Yep, my bad. The notation should be:
DF(X)  := the set of all blocks B that X does not dominate but that have a predecessor that X dominates.
PDF(X) := set set of all blocks B that X does not post-dominate but that have a successor that X post-dominates (aka control dependence).
PDF+   := the transitive closure of the post-dominance frontier.
DF+    := the transitive closure of the dominance frontier.
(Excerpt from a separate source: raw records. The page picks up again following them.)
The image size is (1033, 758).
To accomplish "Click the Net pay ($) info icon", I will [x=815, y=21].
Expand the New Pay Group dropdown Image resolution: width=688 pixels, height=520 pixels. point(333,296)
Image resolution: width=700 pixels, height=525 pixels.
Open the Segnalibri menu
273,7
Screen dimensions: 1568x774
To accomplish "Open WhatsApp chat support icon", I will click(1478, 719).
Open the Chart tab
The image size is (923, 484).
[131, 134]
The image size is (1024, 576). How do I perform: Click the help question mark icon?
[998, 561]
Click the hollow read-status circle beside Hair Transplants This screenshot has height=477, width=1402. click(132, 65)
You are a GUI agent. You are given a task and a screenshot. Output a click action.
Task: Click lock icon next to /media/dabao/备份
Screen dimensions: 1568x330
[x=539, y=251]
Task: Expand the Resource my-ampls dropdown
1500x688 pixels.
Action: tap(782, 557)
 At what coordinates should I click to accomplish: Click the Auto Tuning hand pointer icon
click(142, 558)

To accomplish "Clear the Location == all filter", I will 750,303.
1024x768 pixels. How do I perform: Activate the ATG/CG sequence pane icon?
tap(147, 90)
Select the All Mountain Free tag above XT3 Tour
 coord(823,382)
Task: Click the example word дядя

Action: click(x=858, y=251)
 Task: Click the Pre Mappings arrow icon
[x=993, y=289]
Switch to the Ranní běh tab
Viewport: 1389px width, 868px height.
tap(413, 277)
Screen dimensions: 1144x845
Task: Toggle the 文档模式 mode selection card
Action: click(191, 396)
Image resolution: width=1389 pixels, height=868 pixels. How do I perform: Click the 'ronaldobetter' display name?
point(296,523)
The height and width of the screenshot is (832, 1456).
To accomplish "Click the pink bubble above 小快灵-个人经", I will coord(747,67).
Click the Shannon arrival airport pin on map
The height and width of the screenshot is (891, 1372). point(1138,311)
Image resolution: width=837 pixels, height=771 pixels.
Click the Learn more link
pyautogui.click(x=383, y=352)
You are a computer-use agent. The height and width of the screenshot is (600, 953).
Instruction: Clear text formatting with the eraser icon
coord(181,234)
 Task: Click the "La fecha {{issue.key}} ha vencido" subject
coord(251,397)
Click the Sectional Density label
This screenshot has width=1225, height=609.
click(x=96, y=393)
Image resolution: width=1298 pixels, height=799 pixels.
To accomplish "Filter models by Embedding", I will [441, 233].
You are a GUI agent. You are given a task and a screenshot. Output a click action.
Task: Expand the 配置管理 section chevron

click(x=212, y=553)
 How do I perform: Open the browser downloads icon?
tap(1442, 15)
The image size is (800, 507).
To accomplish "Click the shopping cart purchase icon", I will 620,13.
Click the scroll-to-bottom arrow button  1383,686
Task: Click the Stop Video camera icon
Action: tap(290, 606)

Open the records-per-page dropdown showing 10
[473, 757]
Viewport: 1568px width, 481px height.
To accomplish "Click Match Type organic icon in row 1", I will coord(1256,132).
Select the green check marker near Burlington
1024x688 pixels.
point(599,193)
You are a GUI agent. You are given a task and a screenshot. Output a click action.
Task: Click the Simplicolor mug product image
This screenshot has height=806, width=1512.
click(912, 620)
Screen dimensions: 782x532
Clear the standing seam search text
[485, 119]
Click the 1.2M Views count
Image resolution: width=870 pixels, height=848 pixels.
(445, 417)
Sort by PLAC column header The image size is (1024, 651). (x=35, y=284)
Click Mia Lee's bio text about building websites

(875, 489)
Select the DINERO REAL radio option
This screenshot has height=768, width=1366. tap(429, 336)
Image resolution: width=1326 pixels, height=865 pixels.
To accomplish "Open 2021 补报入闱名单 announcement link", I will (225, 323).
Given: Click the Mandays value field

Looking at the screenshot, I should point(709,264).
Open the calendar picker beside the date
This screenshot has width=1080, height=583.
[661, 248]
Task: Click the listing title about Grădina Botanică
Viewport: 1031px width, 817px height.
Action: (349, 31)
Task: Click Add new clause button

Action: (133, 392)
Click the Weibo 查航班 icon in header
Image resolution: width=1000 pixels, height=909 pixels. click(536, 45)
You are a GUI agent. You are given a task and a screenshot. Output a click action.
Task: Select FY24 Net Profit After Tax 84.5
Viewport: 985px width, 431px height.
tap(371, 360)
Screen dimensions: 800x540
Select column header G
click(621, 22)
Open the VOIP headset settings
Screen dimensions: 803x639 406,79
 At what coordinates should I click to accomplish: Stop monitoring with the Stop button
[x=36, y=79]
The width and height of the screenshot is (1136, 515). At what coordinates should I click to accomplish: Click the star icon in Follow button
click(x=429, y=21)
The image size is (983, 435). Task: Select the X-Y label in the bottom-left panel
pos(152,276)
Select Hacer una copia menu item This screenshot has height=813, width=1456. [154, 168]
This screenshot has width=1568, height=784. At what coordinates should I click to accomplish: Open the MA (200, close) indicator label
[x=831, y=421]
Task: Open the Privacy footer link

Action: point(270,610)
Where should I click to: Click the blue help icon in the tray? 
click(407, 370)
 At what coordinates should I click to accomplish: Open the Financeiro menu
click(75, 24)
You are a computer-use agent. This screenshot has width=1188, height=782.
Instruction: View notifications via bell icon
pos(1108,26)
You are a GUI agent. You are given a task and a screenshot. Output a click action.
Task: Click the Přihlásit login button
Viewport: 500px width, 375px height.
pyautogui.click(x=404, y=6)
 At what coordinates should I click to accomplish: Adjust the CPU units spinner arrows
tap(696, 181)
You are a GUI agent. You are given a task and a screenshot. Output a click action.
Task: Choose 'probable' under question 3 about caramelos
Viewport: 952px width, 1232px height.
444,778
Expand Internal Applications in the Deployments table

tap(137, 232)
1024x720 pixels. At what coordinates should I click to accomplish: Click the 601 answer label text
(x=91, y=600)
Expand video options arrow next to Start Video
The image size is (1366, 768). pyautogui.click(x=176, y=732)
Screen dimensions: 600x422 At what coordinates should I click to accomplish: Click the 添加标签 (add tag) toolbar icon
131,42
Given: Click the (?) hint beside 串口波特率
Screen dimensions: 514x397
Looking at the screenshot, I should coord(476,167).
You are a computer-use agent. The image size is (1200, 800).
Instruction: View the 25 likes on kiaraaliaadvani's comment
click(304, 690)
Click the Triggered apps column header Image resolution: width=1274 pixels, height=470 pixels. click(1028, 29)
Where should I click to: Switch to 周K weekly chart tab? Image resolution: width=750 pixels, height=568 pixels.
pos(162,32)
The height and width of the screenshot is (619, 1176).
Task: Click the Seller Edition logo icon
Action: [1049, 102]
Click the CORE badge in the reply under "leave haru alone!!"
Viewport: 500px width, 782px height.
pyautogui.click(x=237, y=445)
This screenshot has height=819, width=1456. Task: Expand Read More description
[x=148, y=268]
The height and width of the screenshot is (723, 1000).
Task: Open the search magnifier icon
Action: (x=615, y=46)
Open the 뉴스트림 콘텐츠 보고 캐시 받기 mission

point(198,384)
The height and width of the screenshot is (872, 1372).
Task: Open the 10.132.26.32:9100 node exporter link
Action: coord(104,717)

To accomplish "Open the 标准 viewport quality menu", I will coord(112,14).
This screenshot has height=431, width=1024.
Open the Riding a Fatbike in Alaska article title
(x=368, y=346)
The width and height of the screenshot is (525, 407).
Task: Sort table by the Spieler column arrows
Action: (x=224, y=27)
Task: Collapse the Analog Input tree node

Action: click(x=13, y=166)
> I meant just PDF - without closure over all predecessors.
> 
>        Entry
>      /       \
>     A_____    E
>    /       \   \
>   B[v1 = 2] C  F  [v0 = 1]
>    \  _____/ _/
>     D       /
>       \ _  /
>         X v2 = PHI (1, F, 2, A)
>    
> 
> PDF(B) = {A}  DF+(B) = {A, Entry}
>  PDF(F) = DF+(F) = {Entry}
> 
> For PHI in X we have 2 source blocks - B and F so we only have to examine branches in A and Entry
>  If the second definition of V was in C instead of F we'd only look at the branch in A.
> 
> For your example with switch:
> 
> +----A----+
> 
> |  |  |
> |
> 
> C0  C1    D
>  \   |    [..]
> 
>   \  |
>     J
> 
> PDF(C0) = {A}
>  PDF(C1) = {A}
> 
> Let's say in J we have v2 = PHI(v0, A. v1, C0)  we should examine A terminator because PDF(C0) = {A}, PDF(A) = {}

Sorry, i am struggeling to follow.
Do you take the union of the PDF(P) for each immediate predecessor P of X? (where X is a potential join point).
That gives you invalid results.

        A
      /   \
     B     C
   /  \   /  \
  D     E     F
   \  /   \  /
     G     H
     \    /
        I

PDF(G) = {E, B}
PDF(H) = {E, C}

PDF(G) join PDF(H) =  {E, B, C}   (where join is set union).
Yet, there are two disjoint paths from A to I. But A is in none of these sets.